WORK INSTRUCTION: From the first line down to the one containing "CGU (1054, 1866)", reproduce the entries below exactly and leave out the pictures.

Stored dataset items:
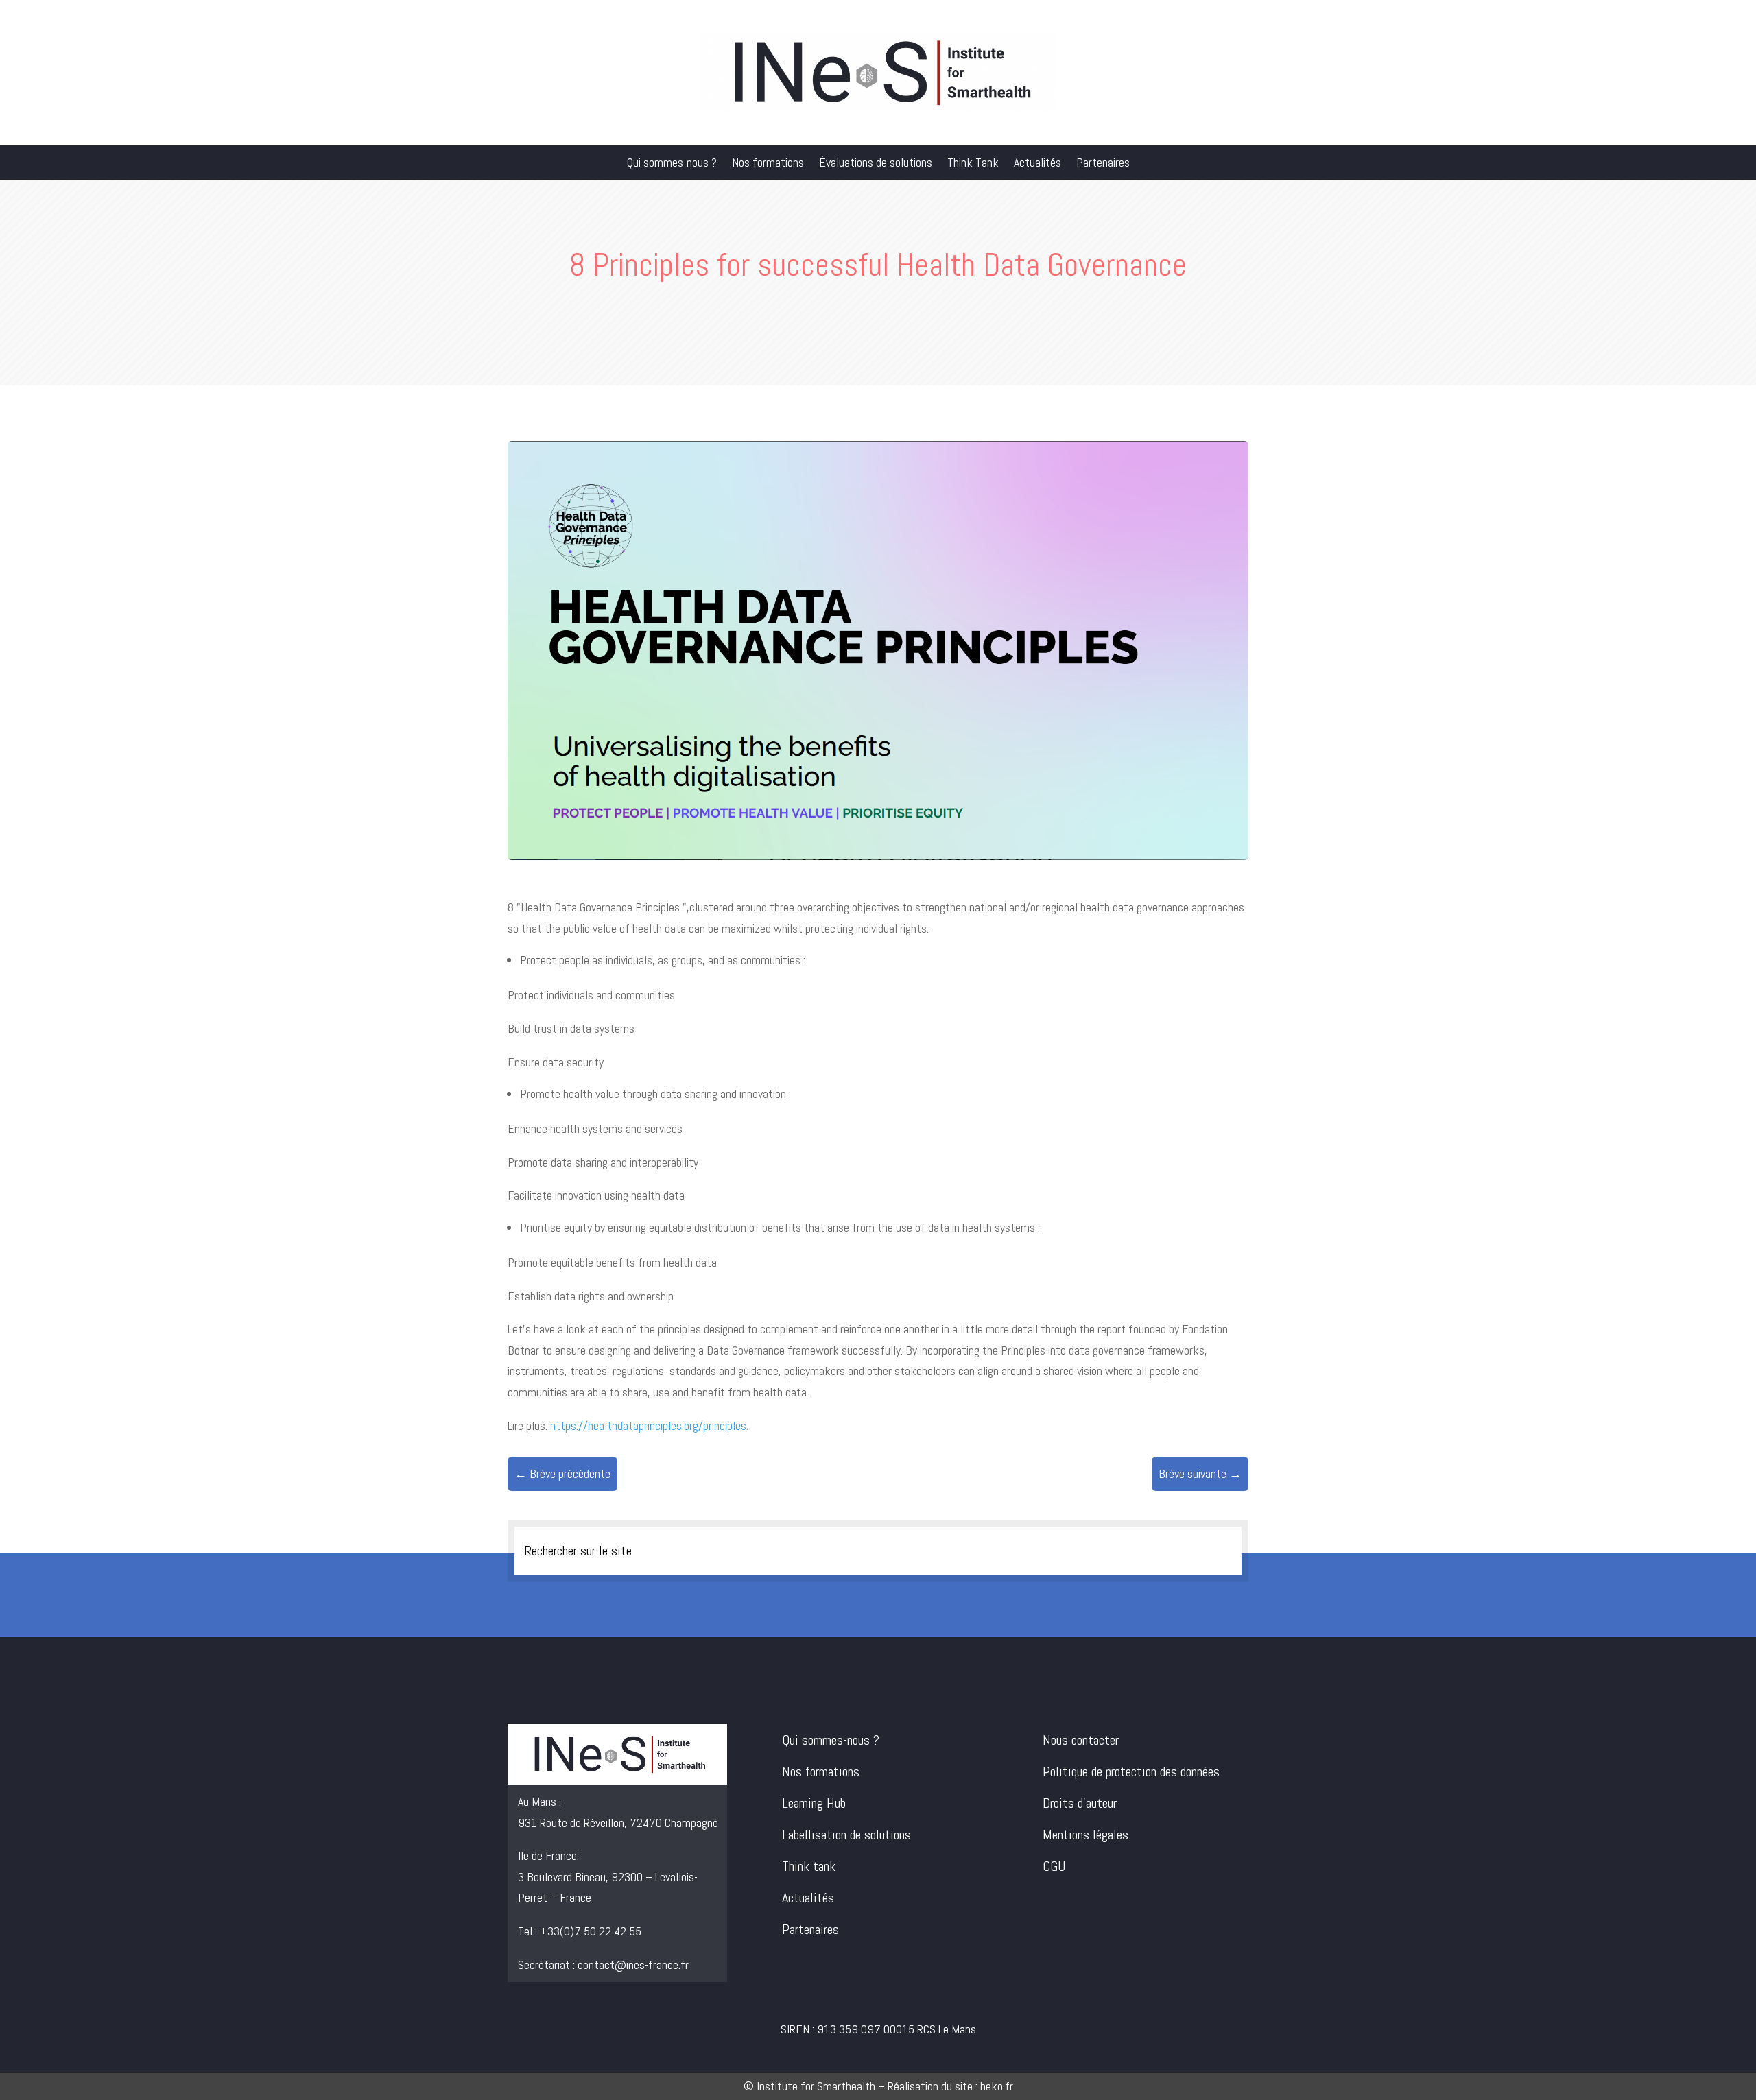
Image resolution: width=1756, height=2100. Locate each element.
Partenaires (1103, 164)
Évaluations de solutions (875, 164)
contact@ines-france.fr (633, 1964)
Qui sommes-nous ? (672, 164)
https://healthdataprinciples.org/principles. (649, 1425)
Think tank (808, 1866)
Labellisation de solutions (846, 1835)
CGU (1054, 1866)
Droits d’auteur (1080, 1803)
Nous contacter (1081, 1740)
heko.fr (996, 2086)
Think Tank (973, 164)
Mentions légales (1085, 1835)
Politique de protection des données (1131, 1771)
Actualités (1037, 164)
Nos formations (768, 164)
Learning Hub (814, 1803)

RESULT FOR THIS TASK:
Image resolution: width=1756, height=2100. Locate each element.
Partenaires (1103, 164)
Évaluations de solutions (875, 164)
contact@ines-france.fr (633, 1964)
Qui sommes-nous ? (672, 164)
https://healthdataprinciples.org/principles. (649, 1425)
Think tank (808, 1866)
Labellisation de solutions (846, 1835)
CGU (1054, 1866)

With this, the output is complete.